Start of Task inputs
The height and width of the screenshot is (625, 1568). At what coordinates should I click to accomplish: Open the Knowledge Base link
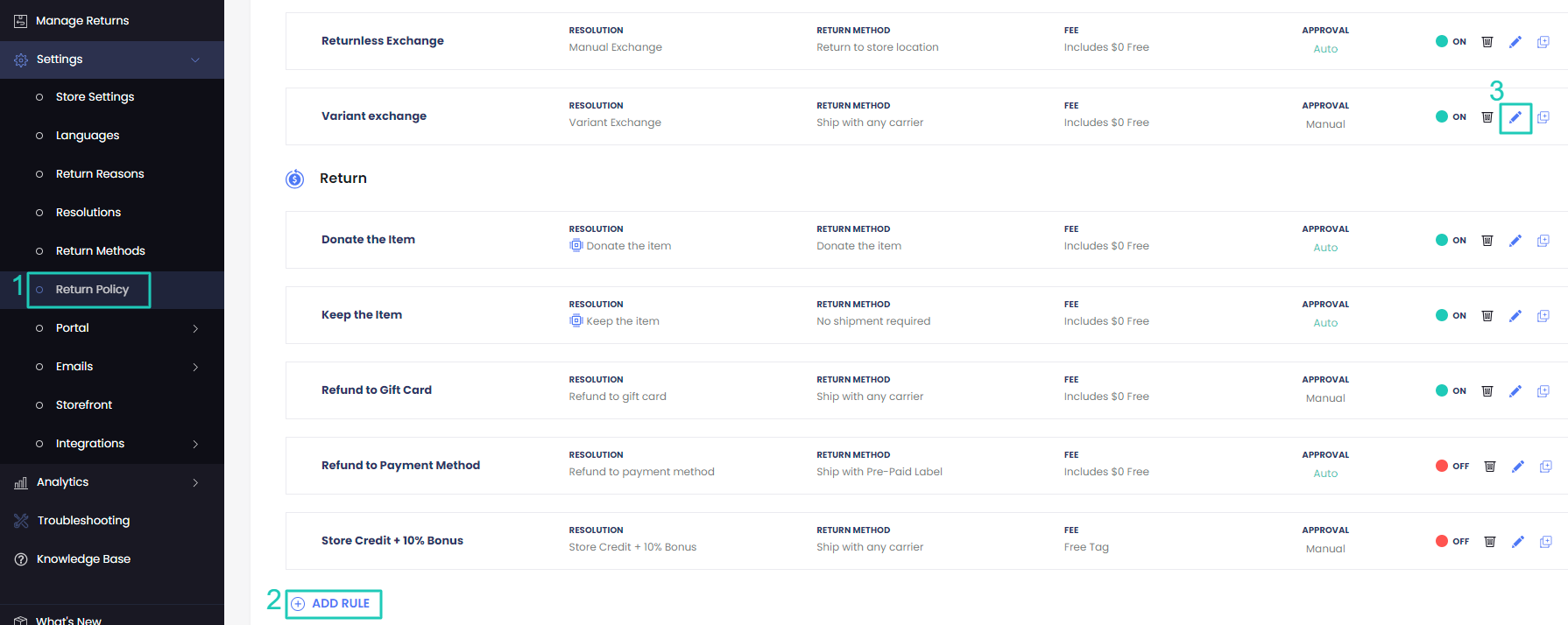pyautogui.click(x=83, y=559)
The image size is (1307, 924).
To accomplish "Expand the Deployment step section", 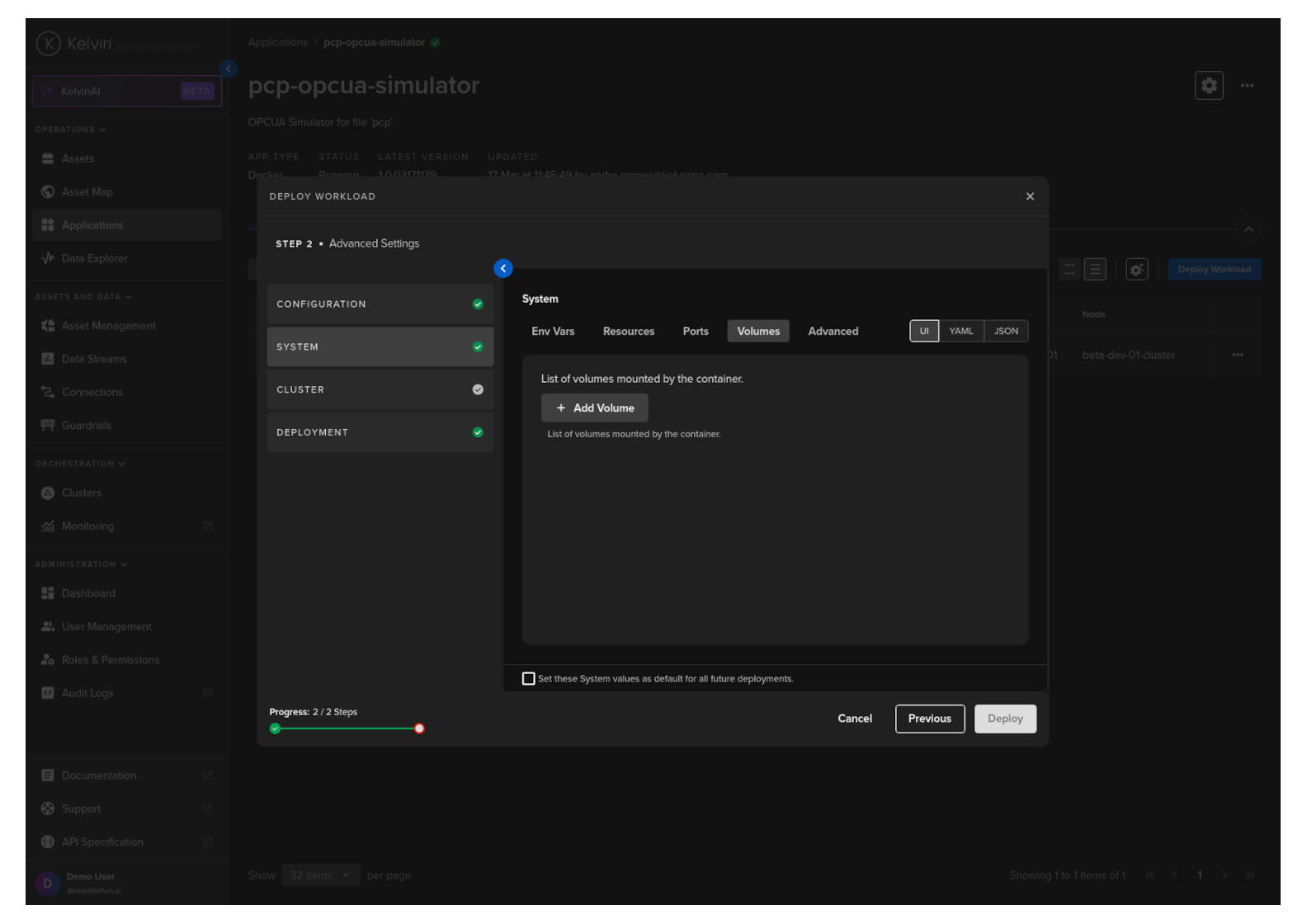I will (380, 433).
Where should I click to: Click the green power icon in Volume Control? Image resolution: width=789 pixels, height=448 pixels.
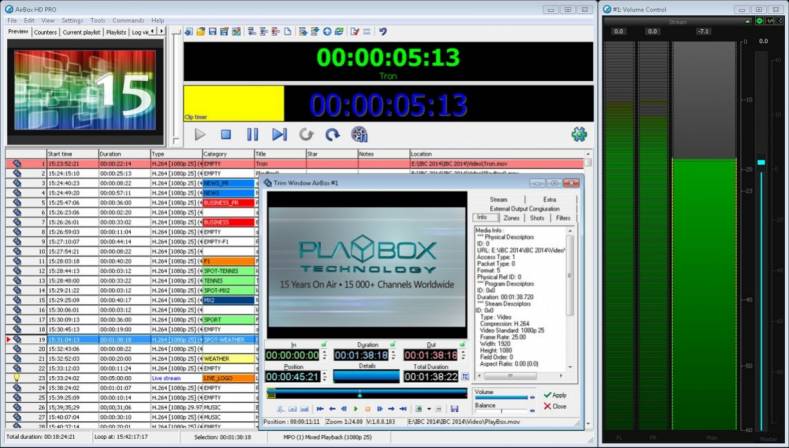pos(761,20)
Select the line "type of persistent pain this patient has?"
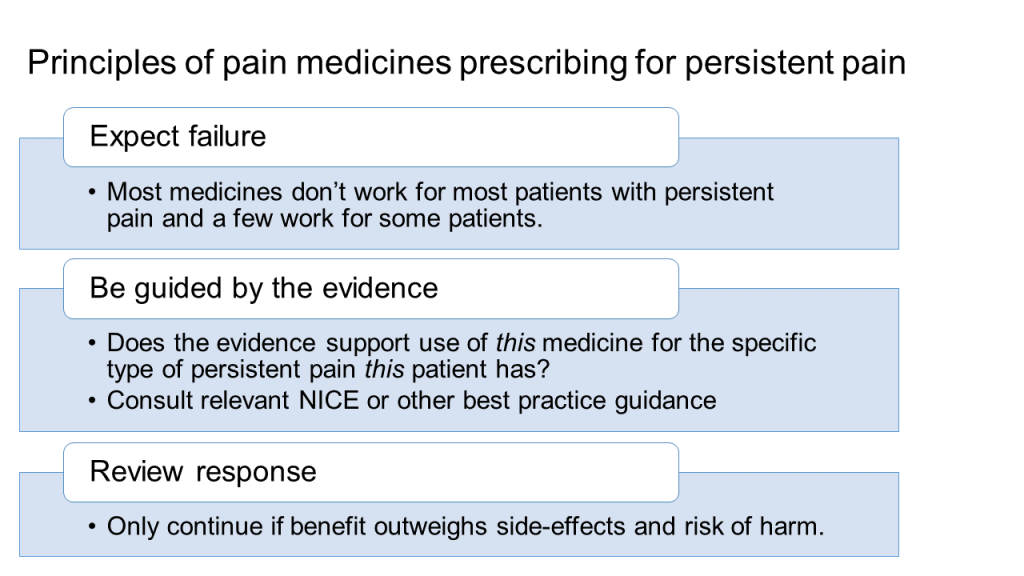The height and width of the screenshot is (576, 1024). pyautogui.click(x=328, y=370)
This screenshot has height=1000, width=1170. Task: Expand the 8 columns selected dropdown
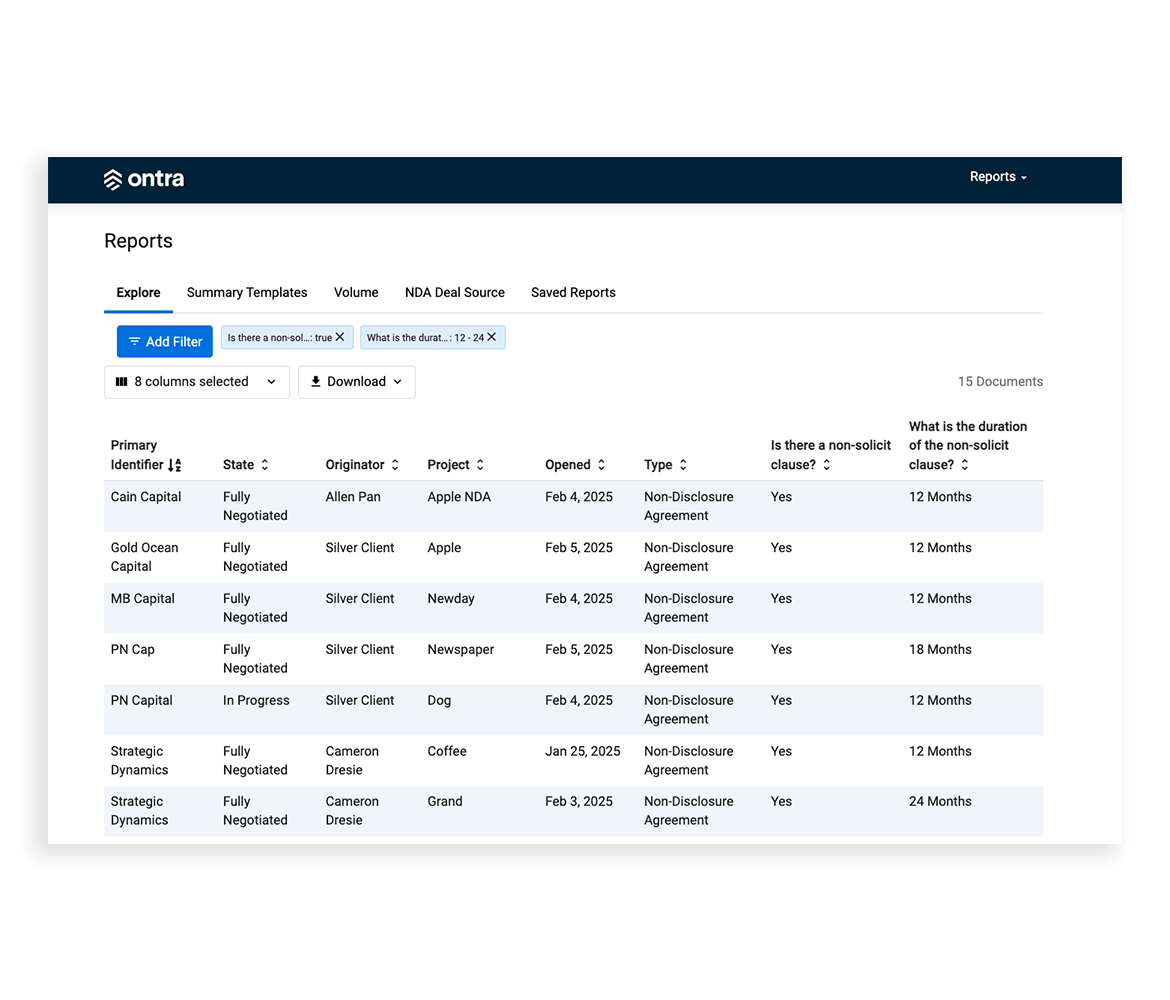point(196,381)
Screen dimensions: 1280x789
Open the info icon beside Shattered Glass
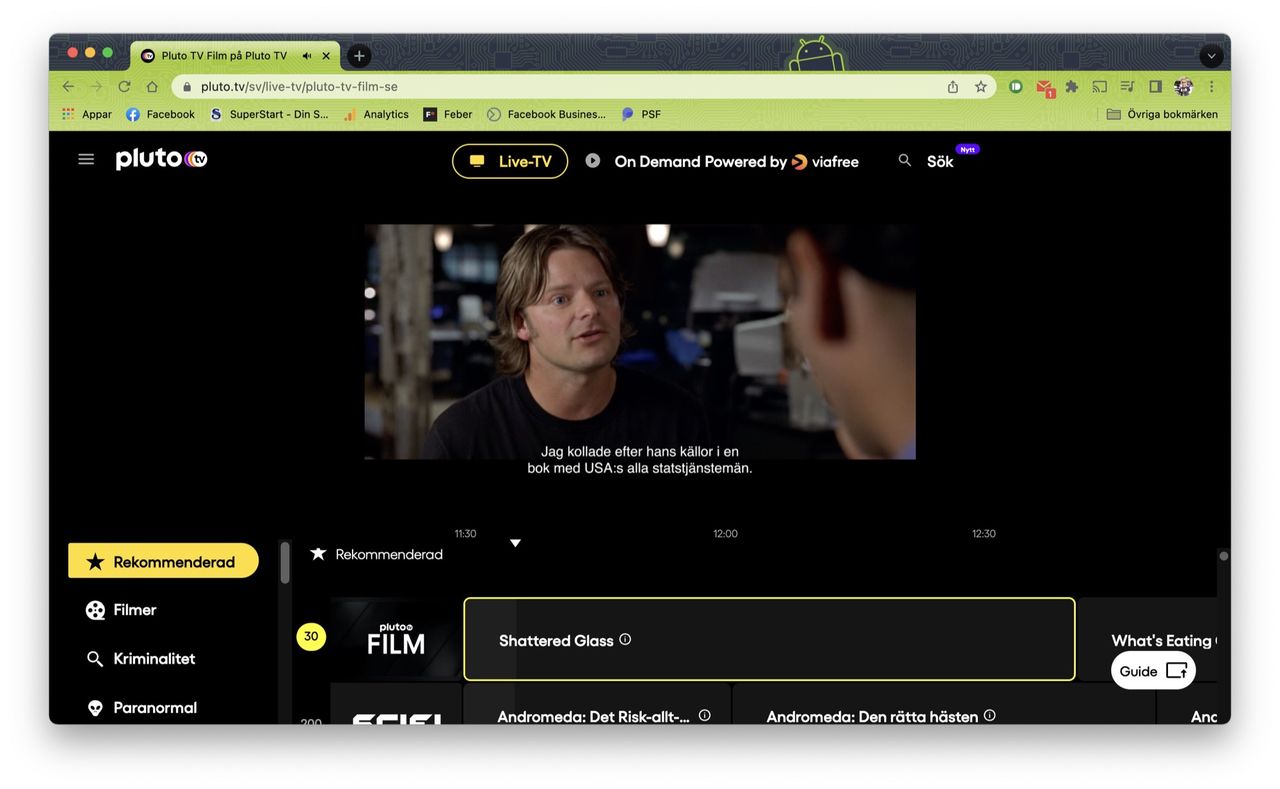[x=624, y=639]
End of Task inputs
● Assigned task
If pictures appear, drop them, and retype exactly the lines from the "This screenshot has" line through the last line of the data above.

● Response area
This screenshot has height=1000, width=1170. Task: Expand the 8 columns selected dropdown
point(196,381)
Screen dimensions: 1280x789
Open the info icon beside Shattered Glass
[x=624, y=639]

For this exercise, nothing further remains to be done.